[EXERCISE MATERIALS]:
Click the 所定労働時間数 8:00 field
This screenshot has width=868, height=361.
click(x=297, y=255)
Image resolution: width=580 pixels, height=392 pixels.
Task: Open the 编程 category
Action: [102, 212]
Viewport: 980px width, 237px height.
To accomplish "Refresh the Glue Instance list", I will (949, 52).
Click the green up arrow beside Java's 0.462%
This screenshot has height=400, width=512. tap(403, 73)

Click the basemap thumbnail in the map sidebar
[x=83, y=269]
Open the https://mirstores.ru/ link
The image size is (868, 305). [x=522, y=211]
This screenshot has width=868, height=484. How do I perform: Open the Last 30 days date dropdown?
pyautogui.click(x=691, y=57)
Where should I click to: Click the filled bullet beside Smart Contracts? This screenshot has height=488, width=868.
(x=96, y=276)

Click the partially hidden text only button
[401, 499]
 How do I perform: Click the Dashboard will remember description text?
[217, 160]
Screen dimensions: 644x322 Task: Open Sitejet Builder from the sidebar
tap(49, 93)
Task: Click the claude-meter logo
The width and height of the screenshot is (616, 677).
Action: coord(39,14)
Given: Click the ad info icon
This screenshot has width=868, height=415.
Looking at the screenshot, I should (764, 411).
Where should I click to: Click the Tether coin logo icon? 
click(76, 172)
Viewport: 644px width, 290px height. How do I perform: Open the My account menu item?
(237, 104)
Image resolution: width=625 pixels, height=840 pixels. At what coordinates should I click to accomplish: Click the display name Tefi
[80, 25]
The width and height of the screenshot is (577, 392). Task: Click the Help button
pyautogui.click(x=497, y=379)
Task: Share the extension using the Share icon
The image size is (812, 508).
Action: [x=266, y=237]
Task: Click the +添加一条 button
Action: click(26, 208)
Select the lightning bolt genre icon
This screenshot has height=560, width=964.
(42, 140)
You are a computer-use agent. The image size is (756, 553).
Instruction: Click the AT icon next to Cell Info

[PROBLEM REQUIREMENTS]: Go through the records and print each one exactly.

[SOLUTION FOR THIS EXERCISE]:
Click the 所定労働時間数 8:00 field
This screenshot has width=868, height=361.
click(x=297, y=255)
Image resolution: width=580 pixels, height=392 pixels.
Task: Open the 编程 category
Action: [102, 212]
Viewport: 980px width, 237px height.
To accomplish "Refresh the Glue Instance list", I will (949, 52).
Click the green up arrow beside Java's 0.462%
This screenshot has height=400, width=512. tap(403, 73)

Click the basemap thumbnail in the map sidebar
[x=83, y=269]
Open the https://mirstores.ru/ link
The image size is (868, 305). [x=522, y=211]
This screenshot has width=868, height=484. How do I perform: Open the Last 30 days date dropdown?
pyautogui.click(x=691, y=57)
Where should I click to: Click the filled bullet beside Smart Contracts? This screenshot has height=488, width=868.
(x=96, y=276)

Click the partially hidden text only button
[401, 499]
 How do I perform: Click the Dashboard will remember description text?
[217, 160]
Screen dimensions: 644x322 Task: Open Sitejet Builder from the sidebar
tap(49, 93)
Task: Click the claude-meter logo
The width and height of the screenshot is (616, 677).
Action: coord(39,14)
Given: Click the ad info icon
This screenshot has width=868, height=415.
Looking at the screenshot, I should (764, 411).
Where should I click to: Click the Tether coin logo icon? 
click(76, 172)
Viewport: 644px width, 290px height. How do I perform: Open the My account menu item?
(237, 104)
Image resolution: width=625 pixels, height=840 pixels. At what coordinates should I click to accomplish: Click the display name Tefi
[80, 25]
The width and height of the screenshot is (577, 392). Task: Click the Help button
pyautogui.click(x=497, y=379)
Task: Share the extension using the Share icon
The image size is (812, 508).
Action: [x=266, y=237]
Task: Click the +添加一条 button
Action: click(26, 208)
Select the lightning bolt genre icon
This screenshot has height=560, width=964.
(42, 140)
You are a computer-use agent. The image size is (756, 553).
Instruction: Click the AT icon next to Cell Info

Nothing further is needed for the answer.